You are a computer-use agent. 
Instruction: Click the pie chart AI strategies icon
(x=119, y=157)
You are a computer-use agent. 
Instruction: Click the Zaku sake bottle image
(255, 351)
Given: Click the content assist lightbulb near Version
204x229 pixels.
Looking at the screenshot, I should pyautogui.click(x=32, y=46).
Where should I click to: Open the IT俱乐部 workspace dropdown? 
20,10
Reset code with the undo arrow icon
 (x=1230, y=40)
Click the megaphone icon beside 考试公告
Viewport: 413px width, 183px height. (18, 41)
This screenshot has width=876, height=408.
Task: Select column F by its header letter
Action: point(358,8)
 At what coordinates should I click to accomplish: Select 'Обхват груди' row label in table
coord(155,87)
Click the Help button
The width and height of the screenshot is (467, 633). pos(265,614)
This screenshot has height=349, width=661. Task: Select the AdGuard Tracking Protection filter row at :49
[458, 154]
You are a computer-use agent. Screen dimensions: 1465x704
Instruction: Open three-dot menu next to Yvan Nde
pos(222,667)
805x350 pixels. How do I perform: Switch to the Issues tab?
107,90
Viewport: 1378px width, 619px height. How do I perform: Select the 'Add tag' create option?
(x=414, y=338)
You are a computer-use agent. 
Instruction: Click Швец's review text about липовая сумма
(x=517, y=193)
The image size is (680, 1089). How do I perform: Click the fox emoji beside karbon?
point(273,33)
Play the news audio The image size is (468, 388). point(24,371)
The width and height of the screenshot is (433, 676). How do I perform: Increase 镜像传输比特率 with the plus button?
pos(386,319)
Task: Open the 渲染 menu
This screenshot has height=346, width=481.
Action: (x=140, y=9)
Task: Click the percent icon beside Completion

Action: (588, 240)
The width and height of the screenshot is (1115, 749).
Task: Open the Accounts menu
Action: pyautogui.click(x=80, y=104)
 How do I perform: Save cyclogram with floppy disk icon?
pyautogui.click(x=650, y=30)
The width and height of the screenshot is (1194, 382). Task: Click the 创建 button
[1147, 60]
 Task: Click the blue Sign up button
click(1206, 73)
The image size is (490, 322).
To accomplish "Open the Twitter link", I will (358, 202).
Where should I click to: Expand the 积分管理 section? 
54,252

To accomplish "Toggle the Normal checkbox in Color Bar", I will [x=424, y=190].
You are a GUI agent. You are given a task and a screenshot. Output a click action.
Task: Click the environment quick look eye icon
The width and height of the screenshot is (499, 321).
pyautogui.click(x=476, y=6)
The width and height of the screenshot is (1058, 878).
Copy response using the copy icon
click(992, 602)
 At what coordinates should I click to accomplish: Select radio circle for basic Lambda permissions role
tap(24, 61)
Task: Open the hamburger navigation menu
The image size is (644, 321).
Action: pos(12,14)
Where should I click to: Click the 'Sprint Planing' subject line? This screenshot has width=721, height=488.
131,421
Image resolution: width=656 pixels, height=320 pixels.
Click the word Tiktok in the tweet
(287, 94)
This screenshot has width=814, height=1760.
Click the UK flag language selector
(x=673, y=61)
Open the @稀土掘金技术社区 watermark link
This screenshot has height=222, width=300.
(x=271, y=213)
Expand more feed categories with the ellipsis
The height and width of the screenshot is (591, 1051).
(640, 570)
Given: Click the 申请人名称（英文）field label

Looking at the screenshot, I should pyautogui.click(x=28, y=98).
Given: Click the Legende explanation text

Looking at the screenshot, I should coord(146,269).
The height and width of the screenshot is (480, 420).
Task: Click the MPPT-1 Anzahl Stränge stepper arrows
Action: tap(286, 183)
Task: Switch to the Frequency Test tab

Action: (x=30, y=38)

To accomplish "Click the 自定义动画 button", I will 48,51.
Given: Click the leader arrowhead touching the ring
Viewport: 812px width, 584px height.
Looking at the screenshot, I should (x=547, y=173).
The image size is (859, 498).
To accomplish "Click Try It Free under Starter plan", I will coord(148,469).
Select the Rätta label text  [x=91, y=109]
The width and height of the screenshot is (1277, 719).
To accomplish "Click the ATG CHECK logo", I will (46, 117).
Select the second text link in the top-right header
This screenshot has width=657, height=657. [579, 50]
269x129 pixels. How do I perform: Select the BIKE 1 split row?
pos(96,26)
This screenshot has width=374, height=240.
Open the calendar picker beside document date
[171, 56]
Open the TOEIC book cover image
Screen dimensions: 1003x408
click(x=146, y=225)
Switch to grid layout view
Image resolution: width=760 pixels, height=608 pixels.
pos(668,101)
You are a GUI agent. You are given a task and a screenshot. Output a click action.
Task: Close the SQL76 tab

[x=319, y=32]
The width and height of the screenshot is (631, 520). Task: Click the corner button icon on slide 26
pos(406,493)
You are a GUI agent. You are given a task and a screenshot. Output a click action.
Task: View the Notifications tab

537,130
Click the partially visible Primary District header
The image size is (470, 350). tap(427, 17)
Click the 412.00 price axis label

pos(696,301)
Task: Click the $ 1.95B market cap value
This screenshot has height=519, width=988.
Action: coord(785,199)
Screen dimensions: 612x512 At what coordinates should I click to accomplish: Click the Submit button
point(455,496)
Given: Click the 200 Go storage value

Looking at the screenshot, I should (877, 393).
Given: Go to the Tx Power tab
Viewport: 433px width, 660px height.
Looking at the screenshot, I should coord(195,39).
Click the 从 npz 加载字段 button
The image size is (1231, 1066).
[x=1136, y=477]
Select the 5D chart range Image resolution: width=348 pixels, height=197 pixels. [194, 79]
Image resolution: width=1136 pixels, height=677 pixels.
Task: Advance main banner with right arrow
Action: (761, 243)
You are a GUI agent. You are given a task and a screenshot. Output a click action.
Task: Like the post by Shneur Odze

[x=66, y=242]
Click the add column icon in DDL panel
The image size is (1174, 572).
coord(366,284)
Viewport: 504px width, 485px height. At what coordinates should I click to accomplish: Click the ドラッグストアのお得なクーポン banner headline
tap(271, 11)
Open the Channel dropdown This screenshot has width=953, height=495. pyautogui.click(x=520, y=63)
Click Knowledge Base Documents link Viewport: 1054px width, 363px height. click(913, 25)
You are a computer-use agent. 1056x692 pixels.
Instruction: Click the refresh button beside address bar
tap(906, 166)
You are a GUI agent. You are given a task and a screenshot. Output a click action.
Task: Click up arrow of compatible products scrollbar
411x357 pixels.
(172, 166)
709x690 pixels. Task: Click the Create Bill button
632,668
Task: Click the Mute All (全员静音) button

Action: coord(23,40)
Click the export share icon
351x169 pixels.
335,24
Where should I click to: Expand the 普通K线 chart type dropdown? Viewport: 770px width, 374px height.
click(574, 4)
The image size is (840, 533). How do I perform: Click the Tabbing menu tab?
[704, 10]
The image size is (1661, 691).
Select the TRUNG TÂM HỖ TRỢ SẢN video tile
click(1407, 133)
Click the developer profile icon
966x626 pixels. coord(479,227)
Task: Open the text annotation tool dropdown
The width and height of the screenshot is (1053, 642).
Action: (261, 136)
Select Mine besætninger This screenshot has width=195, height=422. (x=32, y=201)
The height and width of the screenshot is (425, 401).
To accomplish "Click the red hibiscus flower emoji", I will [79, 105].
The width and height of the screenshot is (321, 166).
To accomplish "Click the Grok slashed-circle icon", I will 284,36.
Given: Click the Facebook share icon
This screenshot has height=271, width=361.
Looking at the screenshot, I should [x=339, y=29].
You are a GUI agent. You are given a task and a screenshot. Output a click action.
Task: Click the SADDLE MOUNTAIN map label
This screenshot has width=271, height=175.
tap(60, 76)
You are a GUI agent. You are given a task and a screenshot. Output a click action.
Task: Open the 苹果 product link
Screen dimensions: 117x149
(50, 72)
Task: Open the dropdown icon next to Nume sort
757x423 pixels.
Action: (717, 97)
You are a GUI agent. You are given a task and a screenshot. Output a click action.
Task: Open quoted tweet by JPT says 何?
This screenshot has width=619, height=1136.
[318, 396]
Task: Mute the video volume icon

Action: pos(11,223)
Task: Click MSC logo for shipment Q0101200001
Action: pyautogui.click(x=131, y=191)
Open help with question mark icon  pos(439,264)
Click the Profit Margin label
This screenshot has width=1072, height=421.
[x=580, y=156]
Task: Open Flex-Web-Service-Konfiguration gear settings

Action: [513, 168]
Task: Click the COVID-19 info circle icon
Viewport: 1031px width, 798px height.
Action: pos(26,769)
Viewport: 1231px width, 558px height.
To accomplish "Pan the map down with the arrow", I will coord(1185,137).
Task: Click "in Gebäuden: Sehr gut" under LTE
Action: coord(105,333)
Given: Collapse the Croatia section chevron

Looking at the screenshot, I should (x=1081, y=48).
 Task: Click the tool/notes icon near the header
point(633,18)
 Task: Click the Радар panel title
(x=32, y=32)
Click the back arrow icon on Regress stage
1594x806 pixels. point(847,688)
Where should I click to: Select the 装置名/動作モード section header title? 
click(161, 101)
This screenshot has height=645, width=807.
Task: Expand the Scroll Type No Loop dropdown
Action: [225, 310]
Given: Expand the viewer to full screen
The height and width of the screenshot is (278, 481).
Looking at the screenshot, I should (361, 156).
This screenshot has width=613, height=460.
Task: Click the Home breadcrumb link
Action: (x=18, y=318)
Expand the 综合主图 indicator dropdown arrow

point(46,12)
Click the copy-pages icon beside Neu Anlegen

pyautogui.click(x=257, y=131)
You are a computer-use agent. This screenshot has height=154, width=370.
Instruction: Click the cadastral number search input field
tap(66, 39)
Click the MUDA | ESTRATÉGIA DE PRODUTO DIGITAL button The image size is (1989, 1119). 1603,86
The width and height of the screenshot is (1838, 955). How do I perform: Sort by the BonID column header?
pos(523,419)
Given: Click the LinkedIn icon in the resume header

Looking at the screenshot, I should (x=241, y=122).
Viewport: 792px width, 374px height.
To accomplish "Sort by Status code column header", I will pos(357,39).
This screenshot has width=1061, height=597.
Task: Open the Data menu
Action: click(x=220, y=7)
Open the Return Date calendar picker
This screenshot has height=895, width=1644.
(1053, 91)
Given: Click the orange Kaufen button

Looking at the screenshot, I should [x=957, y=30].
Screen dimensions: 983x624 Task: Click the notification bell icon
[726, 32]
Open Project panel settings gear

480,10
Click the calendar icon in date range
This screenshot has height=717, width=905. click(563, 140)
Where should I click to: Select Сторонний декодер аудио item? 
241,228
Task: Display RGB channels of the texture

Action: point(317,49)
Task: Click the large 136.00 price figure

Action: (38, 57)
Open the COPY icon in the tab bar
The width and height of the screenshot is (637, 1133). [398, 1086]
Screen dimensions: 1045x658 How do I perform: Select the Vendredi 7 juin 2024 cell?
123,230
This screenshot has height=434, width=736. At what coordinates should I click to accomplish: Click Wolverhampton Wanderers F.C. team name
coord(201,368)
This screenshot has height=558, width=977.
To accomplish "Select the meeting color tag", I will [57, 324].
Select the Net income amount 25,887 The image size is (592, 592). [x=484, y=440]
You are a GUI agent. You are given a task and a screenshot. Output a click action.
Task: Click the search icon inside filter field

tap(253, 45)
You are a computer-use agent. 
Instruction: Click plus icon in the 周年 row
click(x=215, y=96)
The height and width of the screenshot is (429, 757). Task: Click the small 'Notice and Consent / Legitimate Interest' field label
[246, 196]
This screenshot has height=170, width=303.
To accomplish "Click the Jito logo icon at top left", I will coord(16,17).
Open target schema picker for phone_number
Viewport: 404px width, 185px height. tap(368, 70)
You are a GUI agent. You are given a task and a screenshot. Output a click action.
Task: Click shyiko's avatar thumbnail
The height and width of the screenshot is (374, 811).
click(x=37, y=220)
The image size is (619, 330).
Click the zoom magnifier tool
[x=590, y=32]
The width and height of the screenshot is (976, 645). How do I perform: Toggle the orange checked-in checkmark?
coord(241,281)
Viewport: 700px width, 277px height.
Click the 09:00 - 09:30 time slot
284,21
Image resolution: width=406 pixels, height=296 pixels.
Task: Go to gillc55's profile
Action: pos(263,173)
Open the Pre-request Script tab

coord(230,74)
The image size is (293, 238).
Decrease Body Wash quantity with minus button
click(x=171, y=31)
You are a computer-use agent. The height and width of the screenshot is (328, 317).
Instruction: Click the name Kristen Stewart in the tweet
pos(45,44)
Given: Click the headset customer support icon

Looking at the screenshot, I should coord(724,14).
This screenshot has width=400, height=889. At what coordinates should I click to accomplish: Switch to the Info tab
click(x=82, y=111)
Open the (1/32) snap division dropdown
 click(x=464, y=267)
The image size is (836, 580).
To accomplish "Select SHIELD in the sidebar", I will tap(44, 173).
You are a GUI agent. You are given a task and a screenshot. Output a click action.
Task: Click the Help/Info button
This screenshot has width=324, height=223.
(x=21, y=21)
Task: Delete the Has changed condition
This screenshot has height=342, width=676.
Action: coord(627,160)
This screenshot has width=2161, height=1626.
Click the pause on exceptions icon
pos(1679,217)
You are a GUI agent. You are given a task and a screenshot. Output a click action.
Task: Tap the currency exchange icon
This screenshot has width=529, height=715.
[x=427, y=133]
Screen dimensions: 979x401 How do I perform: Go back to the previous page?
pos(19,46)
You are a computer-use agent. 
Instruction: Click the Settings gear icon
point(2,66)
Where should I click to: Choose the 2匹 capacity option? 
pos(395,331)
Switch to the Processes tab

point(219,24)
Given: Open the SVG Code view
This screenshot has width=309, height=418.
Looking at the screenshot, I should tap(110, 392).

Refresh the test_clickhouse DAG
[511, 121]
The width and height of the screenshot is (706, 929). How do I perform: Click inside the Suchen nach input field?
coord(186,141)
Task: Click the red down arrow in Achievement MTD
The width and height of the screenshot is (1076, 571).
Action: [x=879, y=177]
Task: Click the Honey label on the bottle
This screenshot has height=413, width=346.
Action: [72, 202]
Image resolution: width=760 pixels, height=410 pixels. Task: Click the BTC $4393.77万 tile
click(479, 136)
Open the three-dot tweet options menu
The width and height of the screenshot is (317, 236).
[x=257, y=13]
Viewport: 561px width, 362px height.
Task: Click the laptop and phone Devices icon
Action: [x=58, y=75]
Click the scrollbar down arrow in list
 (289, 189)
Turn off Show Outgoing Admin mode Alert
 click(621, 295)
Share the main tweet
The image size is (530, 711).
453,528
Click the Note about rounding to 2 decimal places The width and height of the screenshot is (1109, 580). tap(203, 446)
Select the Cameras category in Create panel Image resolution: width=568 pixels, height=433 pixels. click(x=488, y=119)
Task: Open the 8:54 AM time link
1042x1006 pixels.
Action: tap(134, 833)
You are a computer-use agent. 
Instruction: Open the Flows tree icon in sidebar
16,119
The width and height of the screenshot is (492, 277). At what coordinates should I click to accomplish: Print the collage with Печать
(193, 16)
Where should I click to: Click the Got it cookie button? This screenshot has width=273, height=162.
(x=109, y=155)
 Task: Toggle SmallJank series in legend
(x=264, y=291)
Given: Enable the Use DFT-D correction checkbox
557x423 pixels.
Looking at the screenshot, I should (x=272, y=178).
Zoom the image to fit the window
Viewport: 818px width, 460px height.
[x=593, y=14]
________________________________________
◆ DIRECTIONS ◆
Please output the lines of the listing above that fall in the stretch from the one with "Select the Net" through the one with "This screenshot has height=170, width=303.", exactly and only those.

◆ RESPONSE TO THIS EXERCISE ◆
Select the Net income amount 25,887 The image size is (592, 592). [x=484, y=440]
You are a GUI agent. You are given a task and a screenshot. Output a click action.
Task: Click the search icon inside filter field

tap(253, 45)
You are a computer-use agent. 
Instruction: Click plus icon in the 周年 row
click(x=215, y=96)
The height and width of the screenshot is (429, 757). Task: Click the small 'Notice and Consent / Legitimate Interest' field label
[246, 196]
This screenshot has height=170, width=303.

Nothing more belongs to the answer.